**What you are asked to do:** Given the material below, output exactly the lines from the line with "Apoio à pesquisa (66, 2165)" to the line with "Comunicação (49, 2326)", both ends included, and no other lines.

***

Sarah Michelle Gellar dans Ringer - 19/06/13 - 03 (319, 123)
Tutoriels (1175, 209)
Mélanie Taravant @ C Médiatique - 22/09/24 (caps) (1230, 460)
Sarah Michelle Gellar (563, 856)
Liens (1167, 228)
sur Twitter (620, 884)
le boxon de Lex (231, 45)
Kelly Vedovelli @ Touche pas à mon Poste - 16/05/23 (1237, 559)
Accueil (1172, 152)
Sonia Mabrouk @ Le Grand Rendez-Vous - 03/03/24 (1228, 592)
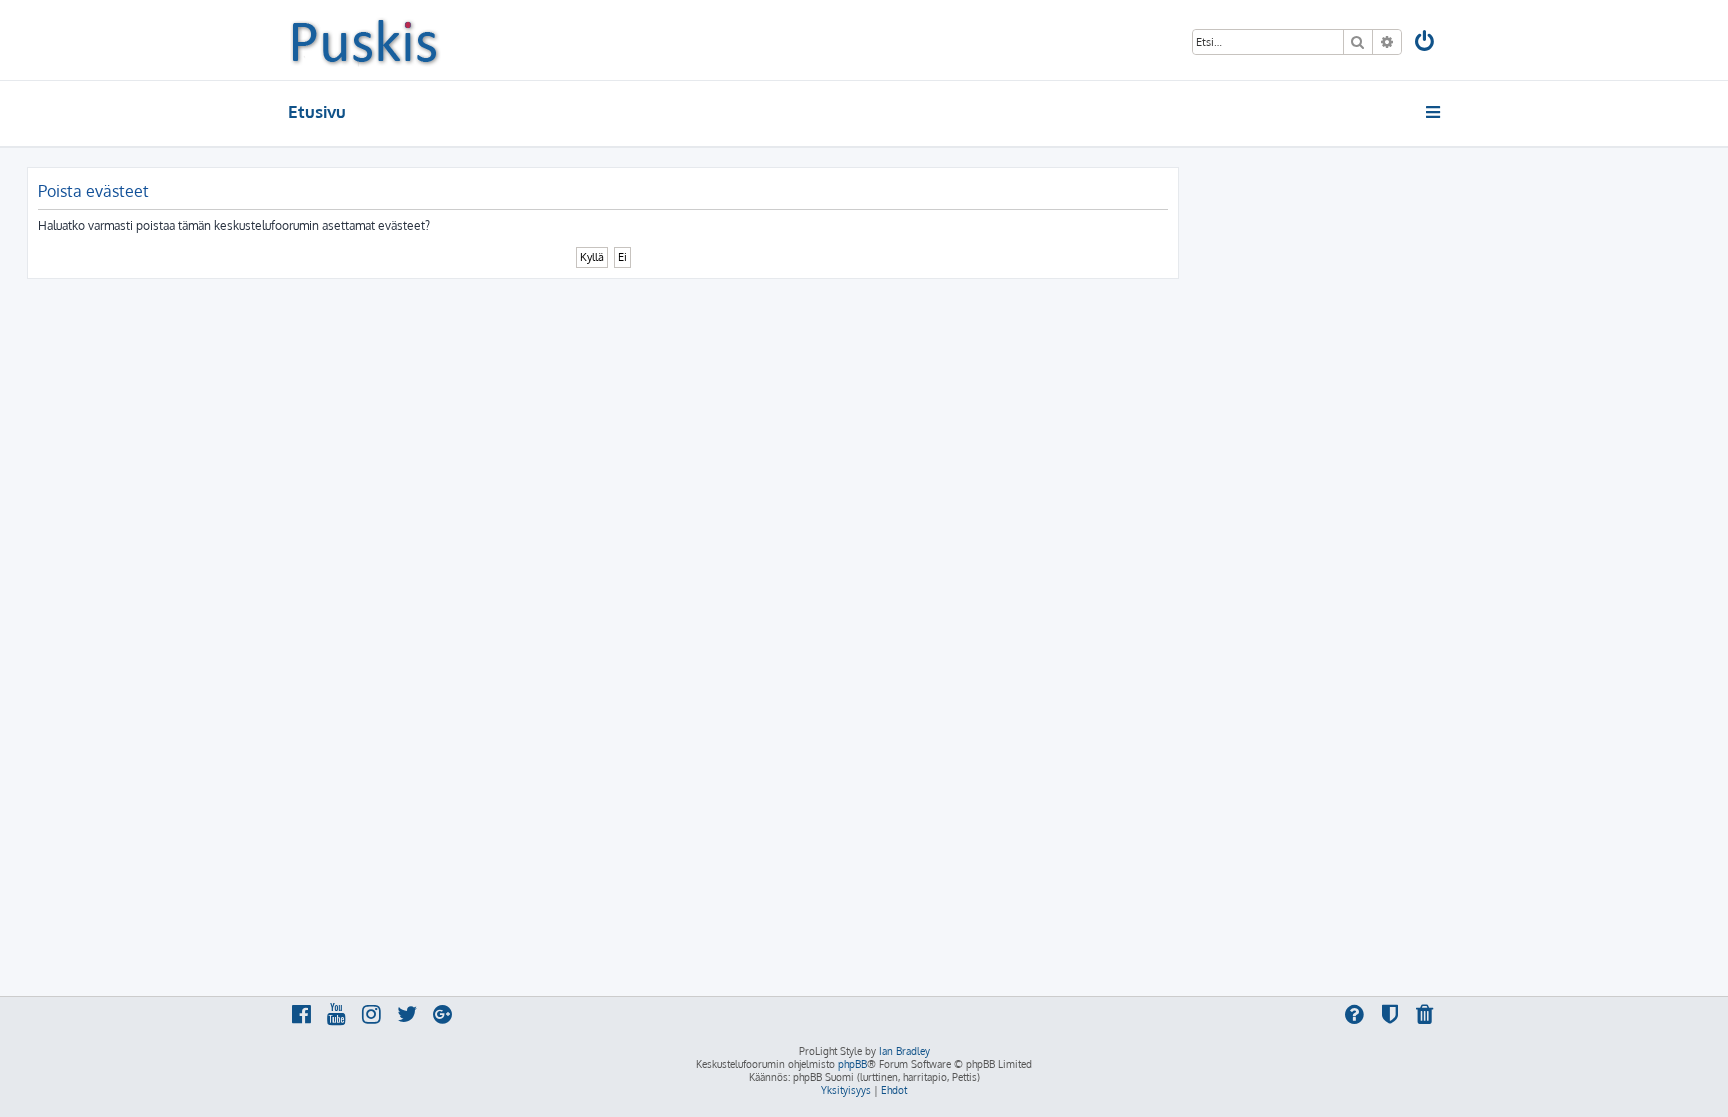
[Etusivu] (364, 40)
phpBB (852, 1064)
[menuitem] (1426, 43)
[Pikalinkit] (1434, 112)
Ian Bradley (904, 1051)
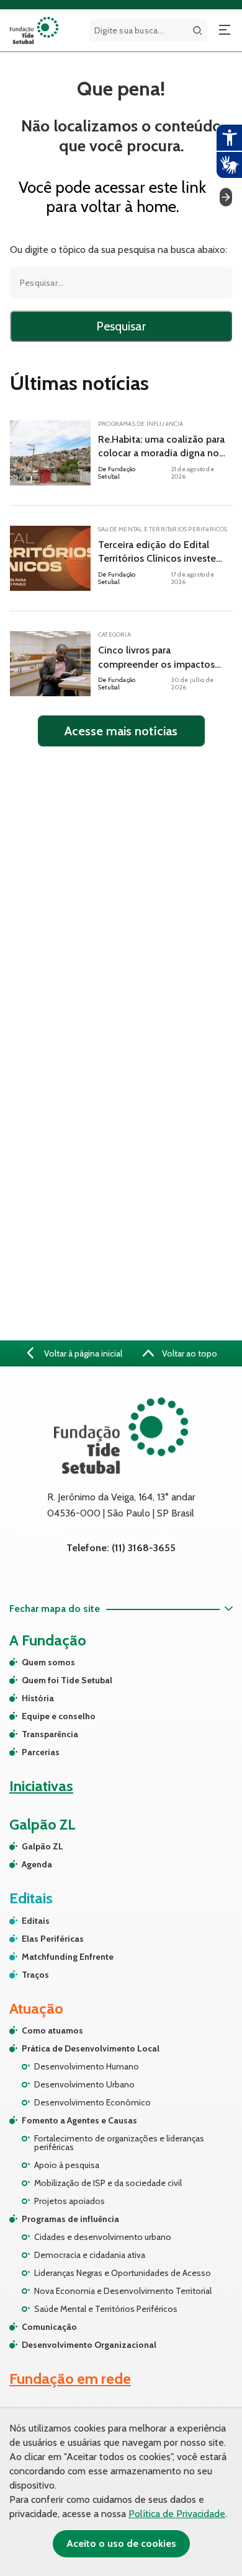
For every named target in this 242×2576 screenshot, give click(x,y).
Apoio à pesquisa (66, 2165)
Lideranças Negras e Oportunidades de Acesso (122, 2272)
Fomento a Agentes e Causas (79, 2120)
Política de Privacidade (176, 2514)
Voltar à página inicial (82, 1353)
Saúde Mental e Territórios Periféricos (105, 2308)
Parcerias (41, 1752)
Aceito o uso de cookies (121, 2543)
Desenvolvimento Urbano (84, 2084)
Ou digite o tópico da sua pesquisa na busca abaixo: (118, 250)
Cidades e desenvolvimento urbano (102, 2237)
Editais (36, 1920)
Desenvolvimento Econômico (92, 2102)
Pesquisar (121, 326)
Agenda (37, 1864)
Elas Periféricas (53, 1938)
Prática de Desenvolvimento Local (90, 2048)
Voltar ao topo (188, 1353)
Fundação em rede (70, 2379)
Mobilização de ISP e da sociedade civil (108, 2183)
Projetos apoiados (69, 2201)
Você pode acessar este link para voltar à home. (112, 197)
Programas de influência (70, 2219)
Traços (35, 1974)
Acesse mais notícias (121, 731)
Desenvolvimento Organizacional (89, 2344)
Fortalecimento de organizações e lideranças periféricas (119, 2142)
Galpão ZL (42, 1846)
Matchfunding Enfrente (68, 1956)
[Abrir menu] (224, 30)
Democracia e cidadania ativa (89, 2255)
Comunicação (49, 2326)
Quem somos (48, 1662)
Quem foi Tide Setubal (67, 1680)
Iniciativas (41, 1786)
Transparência (50, 1734)
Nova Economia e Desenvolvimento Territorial (123, 2290)
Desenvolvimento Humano (86, 2066)
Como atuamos (52, 2030)
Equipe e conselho (59, 1716)
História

***

**Task response:**
Apoio à pesquisa (66, 2165)
Lideranças Negras e Oportunidades de Acesso (122, 2272)
Fomento a Agentes e Causas (79, 2120)
Política de Privacidade (176, 2514)
Voltar à página inicial (82, 1353)
Saúde Mental e Territórios Periféricos (105, 2308)
Parcerias (41, 1752)
Aceito o uso de cookies (121, 2543)
Desenvolvimento Urbano (84, 2084)
Ou digite o tópico da sua pesquisa na busca abaixo: (118, 250)
Cidades e desenvolvimento urbano (102, 2237)
Editais (36, 1920)
Desenvolvimento Econômico (92, 2102)
Pesquisar (121, 326)
Agenda (37, 1864)
Elas Periféricas (53, 1938)
Prática de Desenvolvimento Local (90, 2048)
Voltar ao topo (188, 1353)
Fundação em rede (70, 2379)
Mobilização de ISP e da sociedade civil (108, 2183)
Projetos apoiados (69, 2201)
Você pode acessar este link para voltar à home. (112, 197)
Programas de influência (70, 2219)
Traços (35, 1974)
Acesse mais notícias (121, 731)
Desenvolvimento Organizacional (89, 2344)
Fortalecimento de organizações e lideranças periféricas (119, 2142)
Galpão ZL (42, 1846)
Matchfunding Enfrente (68, 1956)
[Abrir menu] (224, 30)
Democracia e cidadania ativa (89, 2255)
Comunicação (49, 2326)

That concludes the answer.